To me, LRSO looks like a gambit to bring tactical nukes back into the Asian theater aboard long range bombers and without the political headache of local deployments, a capability that Pentagon planners probably consider a matter of urgency regardless of the Obama administration’s stated commitment to moving away from nuclear weaponry. 

The Department of Defense wants 1000 LRSOs, of which at least half will be nuclear-tipped.  I think that will serve the US objective of military supremacy in East Asia rather neatly.

But the LRSO won’t be ready for at least five years.

Which brings me to what I suspect is the fourth reason for the public aversion to discussing the nuclear option in confrontations with China: service self interest of the US Navy and Air Force, eager to have their fair slice of defense spending after the US Army hogged the pie with land operations in the Middle East for almost 15 years.

As Mark Perry wrote in Politico:

Army senior officers remain convinced that ASB is aimed at them more than at China.
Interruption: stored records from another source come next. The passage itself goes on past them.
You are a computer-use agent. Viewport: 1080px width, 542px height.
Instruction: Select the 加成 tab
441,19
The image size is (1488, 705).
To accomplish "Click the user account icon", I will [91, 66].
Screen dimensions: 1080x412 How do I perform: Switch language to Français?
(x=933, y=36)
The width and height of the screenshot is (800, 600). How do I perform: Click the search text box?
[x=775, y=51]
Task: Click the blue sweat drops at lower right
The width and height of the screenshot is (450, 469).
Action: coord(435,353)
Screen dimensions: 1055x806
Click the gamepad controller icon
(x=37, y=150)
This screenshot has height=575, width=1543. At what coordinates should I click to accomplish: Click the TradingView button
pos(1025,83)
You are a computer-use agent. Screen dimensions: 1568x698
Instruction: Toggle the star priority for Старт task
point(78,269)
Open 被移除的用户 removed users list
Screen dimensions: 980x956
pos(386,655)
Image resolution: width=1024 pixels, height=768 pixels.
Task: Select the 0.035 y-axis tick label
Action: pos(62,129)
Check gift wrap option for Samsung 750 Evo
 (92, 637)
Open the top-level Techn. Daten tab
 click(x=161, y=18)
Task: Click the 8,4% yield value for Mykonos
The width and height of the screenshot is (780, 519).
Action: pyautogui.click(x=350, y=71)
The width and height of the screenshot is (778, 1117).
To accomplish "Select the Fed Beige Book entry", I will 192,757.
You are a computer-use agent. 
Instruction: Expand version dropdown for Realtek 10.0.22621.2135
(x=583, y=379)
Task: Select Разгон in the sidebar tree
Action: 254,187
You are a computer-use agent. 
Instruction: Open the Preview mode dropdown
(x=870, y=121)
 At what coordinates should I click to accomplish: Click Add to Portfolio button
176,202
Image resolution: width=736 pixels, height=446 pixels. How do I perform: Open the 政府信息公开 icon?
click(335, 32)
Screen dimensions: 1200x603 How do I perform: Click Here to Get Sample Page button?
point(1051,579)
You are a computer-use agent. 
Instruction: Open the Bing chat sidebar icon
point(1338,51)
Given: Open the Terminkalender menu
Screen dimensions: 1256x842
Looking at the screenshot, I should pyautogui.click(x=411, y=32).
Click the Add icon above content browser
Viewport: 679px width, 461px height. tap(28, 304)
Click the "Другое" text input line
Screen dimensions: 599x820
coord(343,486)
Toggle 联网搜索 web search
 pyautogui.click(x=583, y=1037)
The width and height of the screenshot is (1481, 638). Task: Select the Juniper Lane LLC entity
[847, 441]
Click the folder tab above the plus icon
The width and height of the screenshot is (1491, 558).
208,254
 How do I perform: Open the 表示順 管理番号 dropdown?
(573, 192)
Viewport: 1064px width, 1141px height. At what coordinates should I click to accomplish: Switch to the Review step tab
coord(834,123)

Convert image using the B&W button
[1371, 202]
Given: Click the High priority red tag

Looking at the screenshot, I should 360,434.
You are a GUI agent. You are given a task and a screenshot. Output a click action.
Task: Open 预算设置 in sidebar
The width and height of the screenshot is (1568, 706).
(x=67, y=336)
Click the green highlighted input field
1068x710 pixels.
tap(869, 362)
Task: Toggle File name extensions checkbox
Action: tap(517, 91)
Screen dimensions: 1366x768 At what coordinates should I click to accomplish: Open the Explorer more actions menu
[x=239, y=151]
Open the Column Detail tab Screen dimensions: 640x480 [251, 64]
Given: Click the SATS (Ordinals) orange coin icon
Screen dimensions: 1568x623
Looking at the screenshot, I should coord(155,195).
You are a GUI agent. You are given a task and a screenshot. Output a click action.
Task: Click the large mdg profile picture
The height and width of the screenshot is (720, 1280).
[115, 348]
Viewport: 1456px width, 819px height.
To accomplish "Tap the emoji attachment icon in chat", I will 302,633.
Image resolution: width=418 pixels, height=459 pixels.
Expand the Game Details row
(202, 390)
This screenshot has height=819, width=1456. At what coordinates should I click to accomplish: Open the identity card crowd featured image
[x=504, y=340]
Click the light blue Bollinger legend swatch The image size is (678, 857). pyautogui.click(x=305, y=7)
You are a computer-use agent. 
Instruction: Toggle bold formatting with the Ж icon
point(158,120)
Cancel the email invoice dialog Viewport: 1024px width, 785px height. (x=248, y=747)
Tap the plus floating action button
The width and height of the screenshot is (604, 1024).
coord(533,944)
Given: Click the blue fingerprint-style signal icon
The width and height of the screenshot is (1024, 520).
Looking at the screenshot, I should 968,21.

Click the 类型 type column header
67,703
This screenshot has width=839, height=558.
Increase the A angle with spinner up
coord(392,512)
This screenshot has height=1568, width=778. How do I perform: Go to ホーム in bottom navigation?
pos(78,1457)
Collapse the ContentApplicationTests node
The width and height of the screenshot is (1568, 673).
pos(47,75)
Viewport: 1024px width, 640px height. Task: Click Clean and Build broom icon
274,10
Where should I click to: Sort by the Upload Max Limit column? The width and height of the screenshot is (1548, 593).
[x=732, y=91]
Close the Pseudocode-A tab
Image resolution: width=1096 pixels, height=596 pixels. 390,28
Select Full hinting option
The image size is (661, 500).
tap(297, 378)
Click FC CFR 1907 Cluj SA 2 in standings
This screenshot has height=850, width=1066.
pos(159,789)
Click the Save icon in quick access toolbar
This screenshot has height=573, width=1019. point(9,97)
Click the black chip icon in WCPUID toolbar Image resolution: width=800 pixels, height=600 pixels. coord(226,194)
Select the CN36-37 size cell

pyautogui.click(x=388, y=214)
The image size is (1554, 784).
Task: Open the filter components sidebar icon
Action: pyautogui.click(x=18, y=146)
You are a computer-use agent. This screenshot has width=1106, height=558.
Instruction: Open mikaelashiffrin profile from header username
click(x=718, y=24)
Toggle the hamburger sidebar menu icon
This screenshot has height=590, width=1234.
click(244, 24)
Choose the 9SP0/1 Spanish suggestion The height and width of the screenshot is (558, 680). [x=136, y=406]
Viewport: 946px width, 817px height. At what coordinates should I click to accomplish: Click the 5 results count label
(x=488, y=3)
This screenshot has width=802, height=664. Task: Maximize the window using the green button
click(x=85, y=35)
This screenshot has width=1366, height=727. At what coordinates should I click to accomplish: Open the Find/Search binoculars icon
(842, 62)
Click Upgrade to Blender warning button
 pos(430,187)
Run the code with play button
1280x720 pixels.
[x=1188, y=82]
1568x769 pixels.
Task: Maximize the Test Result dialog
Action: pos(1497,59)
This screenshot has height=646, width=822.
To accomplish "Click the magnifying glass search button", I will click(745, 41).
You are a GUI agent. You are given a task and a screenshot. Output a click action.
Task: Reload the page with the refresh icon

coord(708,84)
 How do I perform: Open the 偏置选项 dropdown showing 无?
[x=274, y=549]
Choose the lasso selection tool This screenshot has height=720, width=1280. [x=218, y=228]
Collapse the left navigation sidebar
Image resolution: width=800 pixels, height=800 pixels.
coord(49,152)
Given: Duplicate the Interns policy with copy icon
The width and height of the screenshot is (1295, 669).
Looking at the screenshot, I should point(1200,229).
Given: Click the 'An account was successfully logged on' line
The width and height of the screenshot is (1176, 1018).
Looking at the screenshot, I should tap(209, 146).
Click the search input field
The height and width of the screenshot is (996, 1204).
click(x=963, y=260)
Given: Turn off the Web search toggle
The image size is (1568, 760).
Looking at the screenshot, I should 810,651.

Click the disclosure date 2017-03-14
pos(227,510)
Recently, a retired Army colonel and consultant to the Joint Chiefs of Staff spoke with a roomful of young Army officers. “I asked them, ‘How many of you think that AirSea Battle is just an attempt by the Navy and Air Force to grab a greater share of the defense budget?’ Every hand in the room went up, every single one,” he told me. “It’s an article of faith.”
The Army’s not entirely alone in thinking that. “This isn’t an attempt to deal with escalating threats,” a currently serving Marine Corps colonel argues, “it’s about identifying potential threats so that we can have escalating budget numbers.”

A look at the evolution of the Asian battlespace reinforces the idea that JAM-GC is a strategy that is as much concerned with justifying a mission as it is defining it—and doing it within a one decade window of opportunity before the new generation of tactical nukes arrive and demote the Navy and Air Force conventional operations to a secondary role in Asian security.

If and when tactical nuclear weapons are formally imbedded in US military planning in the 2020s, that window will start to close.  All those Navy and Air Force assets within reach of PRC missiles will no longer be at the absolute center of US deterrence against the PRC.  In the worst case, they become tripwires, stuff for the PRC to blow up as it games the nuclear scenarios with the United States.  Very expensive stuff.  Excessively expensive stuff.

And it’s a dilemma for Japan, South Korea, and the Philippines, which have ventured to paint bulls-eyes on their countries by hosting these vulnerable assets in return for a share of the US deterrent umbrella.  The associated costs of pivot participation--a major US conventional buildup in the region, nonstop armtwisting on local partners to increase their expenditures, politically fraught basing needs for those conventional forces, ceaseless evangelizing for missile defense systems that might not really work—may look more expensive and less attractive as the PRC develops its capabilities.

If PRC abilities and expenditures continue to evolve, I expect stand off tactical nuclear weapons will necessarily form the core of US deterrence, but the US will at the same time bear the burden of sustaining a massive but strategically obsolete conventional presence—and trying to alleviate the anxieties and desire to nuclearize of Asian states who realize that it was always a nuclear game after all.